• **RECORD LIST**:
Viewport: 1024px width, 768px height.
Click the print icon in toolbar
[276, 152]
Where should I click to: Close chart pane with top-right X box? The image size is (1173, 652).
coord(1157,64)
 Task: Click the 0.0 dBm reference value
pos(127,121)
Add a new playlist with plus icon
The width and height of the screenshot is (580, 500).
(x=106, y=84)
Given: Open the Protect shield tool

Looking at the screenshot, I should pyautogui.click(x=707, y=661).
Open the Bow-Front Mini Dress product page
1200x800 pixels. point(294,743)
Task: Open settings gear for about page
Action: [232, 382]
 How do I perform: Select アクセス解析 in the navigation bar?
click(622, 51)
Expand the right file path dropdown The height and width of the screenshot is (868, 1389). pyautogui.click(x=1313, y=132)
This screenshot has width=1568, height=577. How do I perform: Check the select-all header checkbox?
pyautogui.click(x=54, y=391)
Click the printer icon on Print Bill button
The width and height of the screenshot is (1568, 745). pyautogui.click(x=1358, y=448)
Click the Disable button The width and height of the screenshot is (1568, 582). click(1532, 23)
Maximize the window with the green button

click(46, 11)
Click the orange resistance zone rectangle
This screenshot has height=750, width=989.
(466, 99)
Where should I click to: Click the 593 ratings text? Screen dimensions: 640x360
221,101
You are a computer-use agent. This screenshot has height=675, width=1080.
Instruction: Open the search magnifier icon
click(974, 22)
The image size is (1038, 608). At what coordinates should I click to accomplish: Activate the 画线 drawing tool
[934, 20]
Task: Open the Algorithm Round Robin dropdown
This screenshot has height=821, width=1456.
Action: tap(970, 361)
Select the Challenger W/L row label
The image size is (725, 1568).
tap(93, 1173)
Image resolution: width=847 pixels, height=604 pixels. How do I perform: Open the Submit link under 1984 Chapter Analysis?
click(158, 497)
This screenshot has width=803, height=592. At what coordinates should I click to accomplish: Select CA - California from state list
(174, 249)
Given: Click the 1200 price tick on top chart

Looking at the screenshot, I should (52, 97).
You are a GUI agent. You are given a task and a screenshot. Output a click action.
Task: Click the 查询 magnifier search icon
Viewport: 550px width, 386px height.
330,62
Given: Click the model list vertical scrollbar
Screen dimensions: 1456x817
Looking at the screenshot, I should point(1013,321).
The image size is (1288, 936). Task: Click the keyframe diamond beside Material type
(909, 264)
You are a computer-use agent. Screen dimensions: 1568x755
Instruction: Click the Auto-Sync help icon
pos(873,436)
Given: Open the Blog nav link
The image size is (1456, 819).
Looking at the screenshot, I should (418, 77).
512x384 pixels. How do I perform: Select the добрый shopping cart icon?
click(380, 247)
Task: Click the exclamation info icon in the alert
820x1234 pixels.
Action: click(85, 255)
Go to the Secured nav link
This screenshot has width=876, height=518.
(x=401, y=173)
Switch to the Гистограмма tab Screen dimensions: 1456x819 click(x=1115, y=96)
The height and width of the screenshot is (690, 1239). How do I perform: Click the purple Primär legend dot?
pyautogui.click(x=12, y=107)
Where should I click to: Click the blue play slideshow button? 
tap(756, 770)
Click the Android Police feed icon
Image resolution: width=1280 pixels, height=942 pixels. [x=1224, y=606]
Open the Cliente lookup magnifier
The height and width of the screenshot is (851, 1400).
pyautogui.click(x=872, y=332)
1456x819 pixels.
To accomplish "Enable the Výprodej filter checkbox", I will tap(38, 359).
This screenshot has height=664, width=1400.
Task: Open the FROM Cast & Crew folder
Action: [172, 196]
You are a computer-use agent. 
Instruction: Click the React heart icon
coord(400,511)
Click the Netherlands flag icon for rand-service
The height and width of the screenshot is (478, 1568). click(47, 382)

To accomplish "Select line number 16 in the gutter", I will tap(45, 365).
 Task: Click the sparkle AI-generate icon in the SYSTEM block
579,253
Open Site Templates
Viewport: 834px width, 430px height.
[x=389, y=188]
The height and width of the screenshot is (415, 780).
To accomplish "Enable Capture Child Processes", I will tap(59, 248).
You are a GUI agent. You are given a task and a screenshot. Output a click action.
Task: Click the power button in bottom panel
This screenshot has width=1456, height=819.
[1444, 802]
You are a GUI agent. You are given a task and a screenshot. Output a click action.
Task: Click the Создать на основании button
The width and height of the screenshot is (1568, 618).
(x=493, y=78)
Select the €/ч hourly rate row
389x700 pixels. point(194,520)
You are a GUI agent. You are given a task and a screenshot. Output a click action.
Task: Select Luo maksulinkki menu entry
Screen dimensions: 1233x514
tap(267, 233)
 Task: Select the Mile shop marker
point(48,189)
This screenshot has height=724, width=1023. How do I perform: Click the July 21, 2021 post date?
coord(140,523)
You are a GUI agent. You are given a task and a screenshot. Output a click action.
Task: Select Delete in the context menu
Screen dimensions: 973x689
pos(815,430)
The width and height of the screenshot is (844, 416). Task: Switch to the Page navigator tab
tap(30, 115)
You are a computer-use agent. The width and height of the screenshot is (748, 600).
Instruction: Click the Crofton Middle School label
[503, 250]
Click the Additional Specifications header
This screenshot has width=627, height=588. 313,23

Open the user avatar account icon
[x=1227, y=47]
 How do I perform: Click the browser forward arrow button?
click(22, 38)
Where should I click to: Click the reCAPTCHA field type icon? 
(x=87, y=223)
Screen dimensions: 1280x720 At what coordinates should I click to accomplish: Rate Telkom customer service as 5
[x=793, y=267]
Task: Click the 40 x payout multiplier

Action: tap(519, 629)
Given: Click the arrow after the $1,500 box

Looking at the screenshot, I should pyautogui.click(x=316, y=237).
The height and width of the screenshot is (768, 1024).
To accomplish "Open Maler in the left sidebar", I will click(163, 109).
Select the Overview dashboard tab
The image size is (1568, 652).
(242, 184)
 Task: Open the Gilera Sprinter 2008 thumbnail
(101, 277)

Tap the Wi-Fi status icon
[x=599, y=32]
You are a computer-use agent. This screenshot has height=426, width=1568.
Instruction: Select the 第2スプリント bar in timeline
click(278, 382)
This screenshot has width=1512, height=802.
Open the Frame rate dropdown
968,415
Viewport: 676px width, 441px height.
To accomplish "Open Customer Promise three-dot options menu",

• **EXERCISE**: Reproduce the material starting at the line containing "has height=675, width=1080." and ending with the line containing "Switch to the Гистограмма", including both of those lines.

• **FULL ANSWER**:
You are a computer-use agent. This screenshot has height=675, width=1080.
Instruction: Open the search magnifier icon
click(974, 22)
The image size is (1038, 608). At what coordinates should I click to accomplish: Activate the 画线 drawing tool
[934, 20]
Task: Open the Algorithm Round Robin dropdown
This screenshot has height=821, width=1456.
Action: tap(970, 361)
Select the Challenger W/L row label
The image size is (725, 1568).
tap(93, 1173)
Image resolution: width=847 pixels, height=604 pixels. How do I perform: Open the Submit link under 1984 Chapter Analysis?
click(158, 497)
This screenshot has width=803, height=592. At what coordinates should I click to accomplish: Select CA - California from state list
(174, 249)
Given: Click the 1200 price tick on top chart

Looking at the screenshot, I should (52, 97).
You are a GUI agent. You are given a task and a screenshot. Output a click action.
Task: Click the 查询 magnifier search icon
Viewport: 550px width, 386px height.
330,62
Given: Click the model list vertical scrollbar
Screen dimensions: 1456x817
Looking at the screenshot, I should point(1013,321).
The image size is (1288, 936). Task: Click the keyframe diamond beside Material type
(909, 264)
You are a computer-use agent. Screen dimensions: 1568x755
Instruction: Click the Auto-Sync help icon
pos(873,436)
Given: Open the Blog nav link
The image size is (1456, 819).
Looking at the screenshot, I should (418, 77).
512x384 pixels. How do I perform: Select the добрый shopping cart icon?
click(380, 247)
Task: Click the exclamation info icon in the alert
820x1234 pixels.
Action: click(85, 255)
Go to the Secured nav link
This screenshot has width=876, height=518.
(x=401, y=173)
Switch to the Гистограмма tab Screen dimensions: 1456x819 click(x=1115, y=96)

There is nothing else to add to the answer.